Scale Ray clusters on Vertex AI

There are two options for scaling Ray clusters on Vertex AI: Autoscaling and manual scaling. Autoscaling lets the cluster automatically adjust the number of worker nodes based on the resources required by, for example, Ray tasks and actors. Autoscaling is recommended if you are running a heavy workload and are unsure of the resources needed. Manual scaling gives users more granular control of the nodes.

Autoscaling can reduce workload costs, but adds node launch overhead, and can be tricky to configure. If you are new to Ray, the recommendation is to start with non-autoscaling clusters and use the manual scaling feature.

Autoscaling

You can enable a Ray cluster's autoscaling feature by specifying the minimum replica count (min_replica_count) and maximum replica count (max_replica_count) of a worker pool.

Note that:

  • You must configure the autoscaling spec of all worker pools.
  • The min_replica_count must be greater than or equal to 1.
  • Custom upscaling and downscaling speed is not supported. For default values, see Upscaling and downscaling speed in the Ray documentation.

Set worker pool autoscaling spec

You can use the Google Cloud console or Vertex AI SDK for Python to enable a Ray cluster's autoscaling feature.

Ray on Vertex AI SDK

from google.cloud import aiplatform
import vertex_ray
from vertex_ray import AutoscalingSpec

autoscaling_spec = AutoscalingSpec(
 min_replica_count=1,
 max_replica_count=3,
)

head_node_type = Resources(
 machine_type="n1-standard-16",
 node_count=1,
)

worker_node_types = [Resources(
 machine_type="n1-standard-16",
 accelerator_type="NVIDIA_TESLA_T4",
 accelerator_count=1,
 autoscaling_spec=autoscaling_spec,
)]

# Create the Ray cluster on Vertex AI
CLUSTER_RESOURCE_NAME = vertex_ray.create_ray_cluster(
head_node_type=head_node_type,
worker_node_types=worker_node_types,
...
)

Console

In accordance with the OSS Ray best practice recommendation, setting the logical CPU count to 0 on the Ray head node is enforced in order to avoid running any workload on the head node.
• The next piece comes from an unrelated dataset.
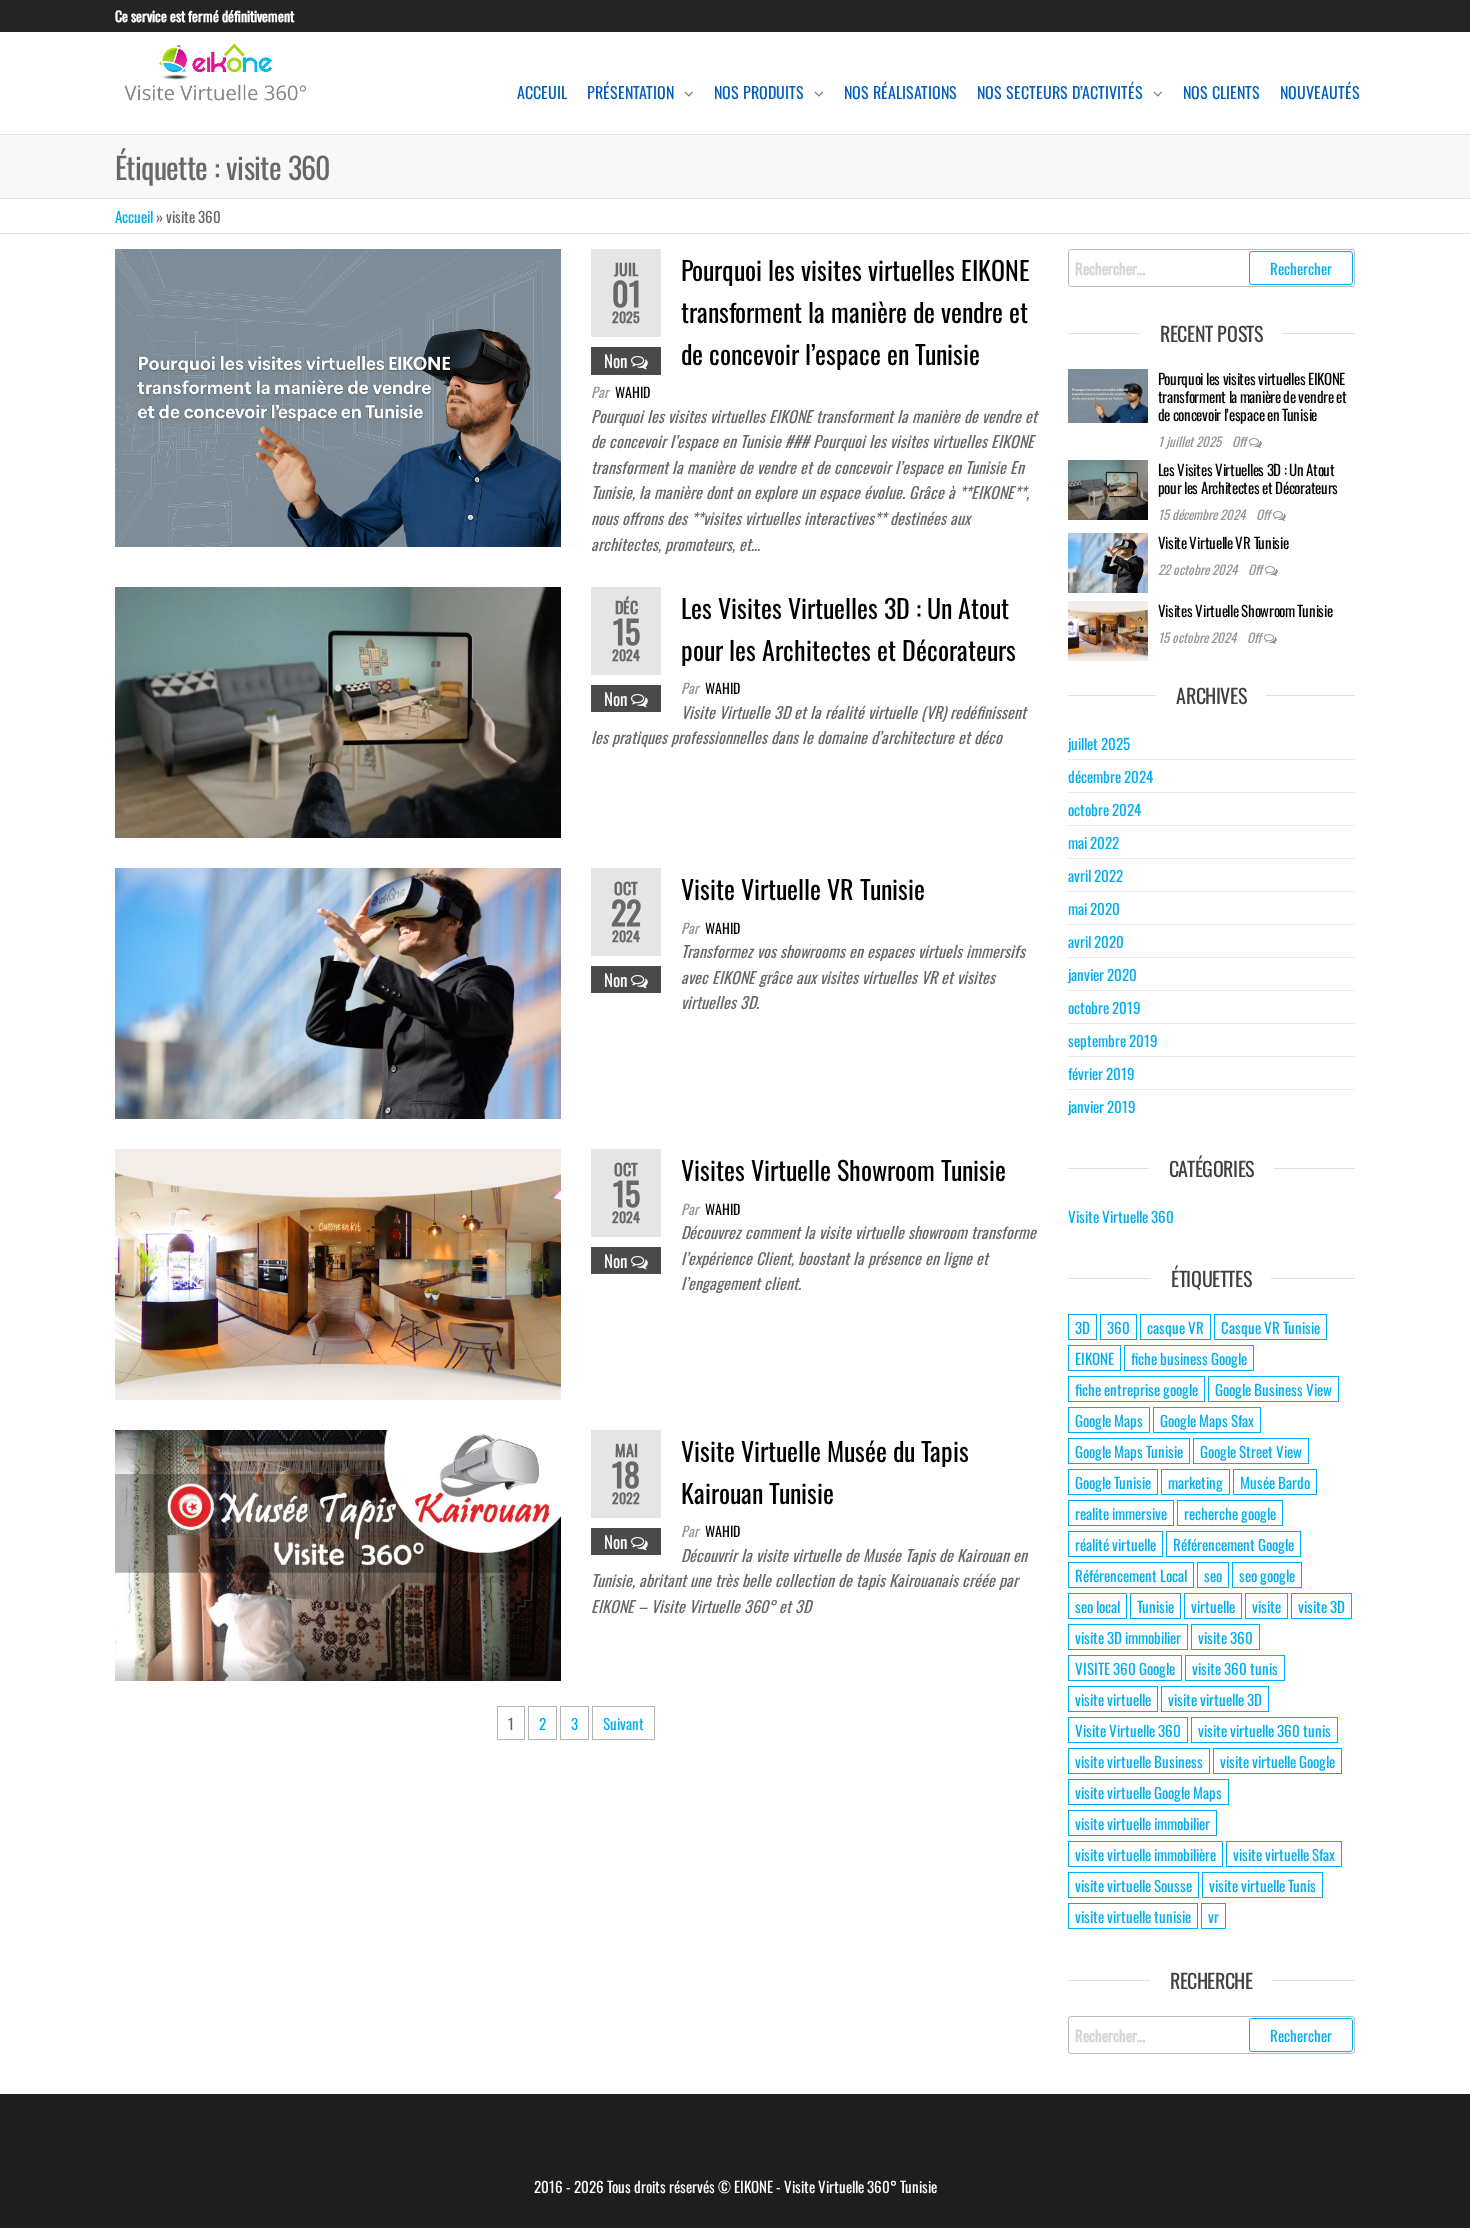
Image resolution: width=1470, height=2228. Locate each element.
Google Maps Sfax (1207, 1420)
  1. In the Google Cloud console, go to the Ray on Vertex AI page.

    Go to the Ray on Vertex AI page

  2. Click Create cluster to open the Create cluster panel.

  3. For each step in the Create cluster panel, review or replace the default cluster information. Click Continue to complete each step:

    1. For Name and region, specify a Name and choose a location for your cluster.
    2. For Compute settings, specify the configuration of the Ray cluster on the head node, including its machine type, accelerator type and count, disk type and size, and replica count. Optionally, you can add a custom image URI to specify a custom container image to add Python dependencies not provided by the default container image. See Custom image.

      Under Advanced options, you can:

      • Specify your own encryption key.
      • Specify a custom service account.
      • Disable metrics collection, if you don't need to monitor the resource stats of your workload during training.
    3. To create a cluster with an autoscaling worker pool, provide a value for the worker pool's maximum replica count. autoscaling-compute-settings

  4. Click Create.

Manual scaling

As your workloads surge, or decrease, on your Ray clusters on Vertex AI, you can manually scale the number of replicas to match demand. For example, if you have excess capacity you can scale down your worker pools to save costs.

Limitations

When you scale clusters, you can change only the number of replicas in your existing worker pools. You can't, for example, add or remove worker pools from your cluster or change the machine type of your worker pools. Also, the number of replicas for your worker pools can't be lower than one.

If you are using a VPC peering connection to connect to your clusters, there's a limitation on the maximum number of nodes. The maximum number of nodes depends on the number of nodes the cluster had when it was created. For more information, see Max number of nodes calculation. This maximum number includes not just your worker pools but also your head node. If you use the default network configuration, the number of nodes cannot exceed the upper limits as described in the create clusters documentation.

Maximum number of nodes calculation

If you're using private services access (VPC peering) to connect to your nodes, use the following formulas to check that you don't exceed the maximum number of nodes (M), assuming f(x) = min(29, (32 - ceiling(log2(x))):

  • f(2 * M) = f(2 * N)
  • f(64 * M) = f(64 * N)
  • f(max(32, 16 + M)) = f(max(32, 16 + N))

The maximum total number of nodes in the Ray on Vertex AI cluster you can scale up to (M) depends on the initial total number of nodes you set up (N). After you create the Ray on Vertex AI cluster, you can scale the total number of nodes to any amount between P and M inclusive, where P is the number of pools in your cluster.

The initial total number of nodes in the cluster and the scaling up target number must be in the same color block.

number-of-nodes

Update replica count

You can use the Google Cloud console or Vertex AI SDK for Python to update your worker pool's replica count. If your cluster includes multiple worker pools, you can individually change each of their replica counts in a single request.

Ray on Vertex AI SDK

import vertexai
import vertex_ray

vertexai.init()
cluster = vertex_ray.get_ray_cluster("CLUSTER_NAME")

# Get the resource name.
cluster_resource_name = cluster.cluster_resource_name

# Create the new worker pools
new_worker_node_types = []
for worker_node_type in cluster.worker_node_types:
 worker_node_type.node_count = REPLICA_COUNT # new worker pool size
 new_worker_node_types.append(worker_node_type)

# Make update call
updated_cluster_resource_name = vertex_ray.update_ray_cluster(
 cluster_resource_name=cluster_resource_name,
 worker_node_types=new_worker_node_types,
)

Console

  1. In the Google Cloud console, go to the Ray on Vertex AI page.

    Go to the Ray on Vertex AI page

  2. From the list of clusters, click the cluster to modify.

  3. On the Cluster details page, click Edit cluster.

  4. In the Edit cluster pane, select the worker pool to update and then modify the replica count.

  5. Click Update.

    Wait a few minutes for your cluster to update. When the update is complete, you can see the updated replica count on the Cluster details page.

  6. Click Create.